> AIM OF THE EXERCISE
Copy out each line of the data that includes the string "agent".

> DATA EXCERPTS
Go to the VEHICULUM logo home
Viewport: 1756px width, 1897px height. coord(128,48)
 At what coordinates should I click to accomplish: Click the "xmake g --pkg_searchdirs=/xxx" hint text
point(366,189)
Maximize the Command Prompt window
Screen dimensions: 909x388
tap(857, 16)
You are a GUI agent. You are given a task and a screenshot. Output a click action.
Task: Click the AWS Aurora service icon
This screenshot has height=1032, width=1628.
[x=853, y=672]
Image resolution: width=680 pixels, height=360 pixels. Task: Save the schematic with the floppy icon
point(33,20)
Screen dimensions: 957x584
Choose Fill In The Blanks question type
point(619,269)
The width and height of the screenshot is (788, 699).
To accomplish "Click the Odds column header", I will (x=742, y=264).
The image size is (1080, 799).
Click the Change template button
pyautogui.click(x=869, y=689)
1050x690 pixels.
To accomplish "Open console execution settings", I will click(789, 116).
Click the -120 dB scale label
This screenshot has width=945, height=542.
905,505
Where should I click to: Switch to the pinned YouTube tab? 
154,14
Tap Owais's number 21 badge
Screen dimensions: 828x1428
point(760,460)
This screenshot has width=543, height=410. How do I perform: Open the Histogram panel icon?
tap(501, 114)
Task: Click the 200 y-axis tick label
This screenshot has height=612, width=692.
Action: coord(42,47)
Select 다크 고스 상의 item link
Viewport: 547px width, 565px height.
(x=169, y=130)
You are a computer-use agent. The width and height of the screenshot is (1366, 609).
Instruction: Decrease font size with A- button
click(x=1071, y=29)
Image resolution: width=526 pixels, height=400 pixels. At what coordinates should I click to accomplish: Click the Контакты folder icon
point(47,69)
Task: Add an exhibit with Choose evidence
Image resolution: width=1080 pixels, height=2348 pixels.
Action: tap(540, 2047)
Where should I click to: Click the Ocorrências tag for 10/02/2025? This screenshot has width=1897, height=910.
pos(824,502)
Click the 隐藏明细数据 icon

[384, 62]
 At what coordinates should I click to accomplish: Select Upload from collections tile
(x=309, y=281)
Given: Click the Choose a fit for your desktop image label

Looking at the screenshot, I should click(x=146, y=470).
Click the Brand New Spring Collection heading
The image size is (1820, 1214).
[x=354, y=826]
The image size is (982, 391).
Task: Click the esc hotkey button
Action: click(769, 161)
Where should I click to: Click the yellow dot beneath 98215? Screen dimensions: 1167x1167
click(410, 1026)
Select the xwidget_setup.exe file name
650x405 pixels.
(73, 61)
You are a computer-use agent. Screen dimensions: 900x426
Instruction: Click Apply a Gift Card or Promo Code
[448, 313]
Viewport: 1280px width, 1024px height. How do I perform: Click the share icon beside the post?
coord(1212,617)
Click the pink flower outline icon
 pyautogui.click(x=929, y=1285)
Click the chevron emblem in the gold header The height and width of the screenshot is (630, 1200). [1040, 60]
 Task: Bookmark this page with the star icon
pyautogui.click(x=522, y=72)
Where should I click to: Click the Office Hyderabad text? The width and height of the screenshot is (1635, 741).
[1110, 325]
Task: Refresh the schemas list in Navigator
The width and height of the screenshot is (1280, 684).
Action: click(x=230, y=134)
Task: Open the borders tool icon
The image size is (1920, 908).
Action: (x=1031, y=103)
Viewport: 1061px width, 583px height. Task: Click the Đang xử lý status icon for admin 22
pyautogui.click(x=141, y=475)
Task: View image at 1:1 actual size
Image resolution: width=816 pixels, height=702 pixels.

> OUTPUT OF THE EXERCISE
You are a GUI agent. You are given a task and a screenshot. Output a click action.
You are a computer-use agent. The width and height of the screenshot is (1366, 609).
You are a computer-use agent. Screen dimensions: 900x426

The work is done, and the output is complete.